• [Aim of the task] The data must be returned in full and exactly as given.

Stored items:
───

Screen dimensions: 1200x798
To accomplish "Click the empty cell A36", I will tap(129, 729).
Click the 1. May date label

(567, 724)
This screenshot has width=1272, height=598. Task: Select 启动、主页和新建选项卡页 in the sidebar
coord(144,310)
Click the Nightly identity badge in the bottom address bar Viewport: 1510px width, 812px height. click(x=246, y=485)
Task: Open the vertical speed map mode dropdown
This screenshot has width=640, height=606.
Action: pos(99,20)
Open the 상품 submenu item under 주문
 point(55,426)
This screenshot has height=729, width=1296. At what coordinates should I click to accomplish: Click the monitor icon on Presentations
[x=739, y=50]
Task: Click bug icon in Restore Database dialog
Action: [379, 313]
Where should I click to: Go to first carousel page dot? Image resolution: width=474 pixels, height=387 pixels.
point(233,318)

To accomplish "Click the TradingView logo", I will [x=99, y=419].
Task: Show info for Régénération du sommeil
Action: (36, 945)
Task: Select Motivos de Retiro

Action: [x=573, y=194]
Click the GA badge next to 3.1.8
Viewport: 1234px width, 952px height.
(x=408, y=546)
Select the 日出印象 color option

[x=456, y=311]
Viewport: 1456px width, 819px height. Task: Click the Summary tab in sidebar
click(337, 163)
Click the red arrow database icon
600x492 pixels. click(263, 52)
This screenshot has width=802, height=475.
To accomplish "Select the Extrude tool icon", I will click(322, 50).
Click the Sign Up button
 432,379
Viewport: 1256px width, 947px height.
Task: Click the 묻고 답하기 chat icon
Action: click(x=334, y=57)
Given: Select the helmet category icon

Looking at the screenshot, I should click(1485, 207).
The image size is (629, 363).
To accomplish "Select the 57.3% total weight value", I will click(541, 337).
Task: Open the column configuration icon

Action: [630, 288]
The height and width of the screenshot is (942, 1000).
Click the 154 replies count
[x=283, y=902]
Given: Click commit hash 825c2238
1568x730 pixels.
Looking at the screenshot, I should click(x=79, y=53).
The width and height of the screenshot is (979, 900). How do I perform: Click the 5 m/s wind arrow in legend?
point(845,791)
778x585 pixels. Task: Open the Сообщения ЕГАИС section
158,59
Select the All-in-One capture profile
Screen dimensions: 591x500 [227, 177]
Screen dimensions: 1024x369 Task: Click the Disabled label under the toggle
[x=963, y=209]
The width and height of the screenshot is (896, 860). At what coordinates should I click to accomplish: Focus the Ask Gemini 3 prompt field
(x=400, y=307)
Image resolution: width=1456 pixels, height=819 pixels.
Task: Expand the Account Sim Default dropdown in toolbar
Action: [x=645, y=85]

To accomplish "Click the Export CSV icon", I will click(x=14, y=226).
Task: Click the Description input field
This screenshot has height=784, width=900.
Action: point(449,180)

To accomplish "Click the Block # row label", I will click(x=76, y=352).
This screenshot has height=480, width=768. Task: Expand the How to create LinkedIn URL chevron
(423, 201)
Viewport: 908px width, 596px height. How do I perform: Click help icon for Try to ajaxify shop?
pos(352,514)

───

• [Output]
Screen dimensions: 1200x798
To accomplish "Click the empty cell A36", I will tap(129, 729).
Click the 1. May date label

(567, 724)
This screenshot has width=1272, height=598. Task: Select 启动、主页和新建选项卡页 in the sidebar
coord(144,310)
Click the Nightly identity badge in the bottom address bar Viewport: 1510px width, 812px height. click(x=246, y=485)
Task: Open the vertical speed map mode dropdown
This screenshot has width=640, height=606.
Action: pos(99,20)
Open the 상품 submenu item under 주문
 point(55,426)
This screenshot has height=729, width=1296. At what coordinates should I click to accomplish: Click the monitor icon on Presentations
[x=739, y=50]
Task: Click bug icon in Restore Database dialog
Action: [379, 313]
Where should I click to: Go to first carousel page dot? Image resolution: width=474 pixels, height=387 pixels.
point(233,318)

To accomplish "Click the TradingView logo", I will [x=99, y=419].
Task: Show info for Régénération du sommeil
Action: (36, 945)
Task: Select Motivos de Retiro

Action: [x=573, y=194]
Click the GA badge next to 3.1.8
Viewport: 1234px width, 952px height.
(x=408, y=546)
Select the 日出印象 color option

[x=456, y=311]
Viewport: 1456px width, 819px height. Task: Click the Summary tab in sidebar
click(337, 163)
Click the red arrow database icon
600x492 pixels. click(263, 52)
This screenshot has width=802, height=475.
To accomplish "Select the Extrude tool icon", I will click(322, 50).
Click the Sign Up button
 432,379
Viewport: 1256px width, 947px height.
Task: Click the 묻고 답하기 chat icon
Action: click(x=334, y=57)
Given: Select the helmet category icon

Looking at the screenshot, I should click(1485, 207).
The image size is (629, 363).
To accomplish "Select the 57.3% total weight value", I will click(541, 337).
Task: Open the column configuration icon

Action: [630, 288]
The height and width of the screenshot is (942, 1000).
Click the 154 replies count
[x=283, y=902]
Given: Click commit hash 825c2238
1568x730 pixels.
Looking at the screenshot, I should click(x=79, y=53).
The width and height of the screenshot is (979, 900). How do I perform: Click the 5 m/s wind arrow in legend?
point(845,791)
778x585 pixels. Task: Open the Сообщения ЕГАИС section
158,59
Select the All-in-One capture profile
Screen dimensions: 591x500 [227, 177]
Screen dimensions: 1024x369 Task: Click the Disabled label under the toggle
[x=963, y=209]
The width and height of the screenshot is (896, 860). At what coordinates should I click to accomplish: Focus the Ask Gemini 3 prompt field
(x=400, y=307)
Image resolution: width=1456 pixels, height=819 pixels.
Task: Expand the Account Sim Default dropdown in toolbar
Action: [x=645, y=85]

To accomplish "Click the Export CSV icon", I will click(x=14, y=226).
Task: Click the Description input field
This screenshot has height=784, width=900.
Action: point(449,180)

To accomplish "Click the Block # row label", I will click(x=76, y=352).
This screenshot has height=480, width=768. Task: Expand the How to create LinkedIn URL chevron
(423, 201)
Viewport: 908px width, 596px height. How do I perform: Click help icon for Try to ajaxify shop?
pos(352,514)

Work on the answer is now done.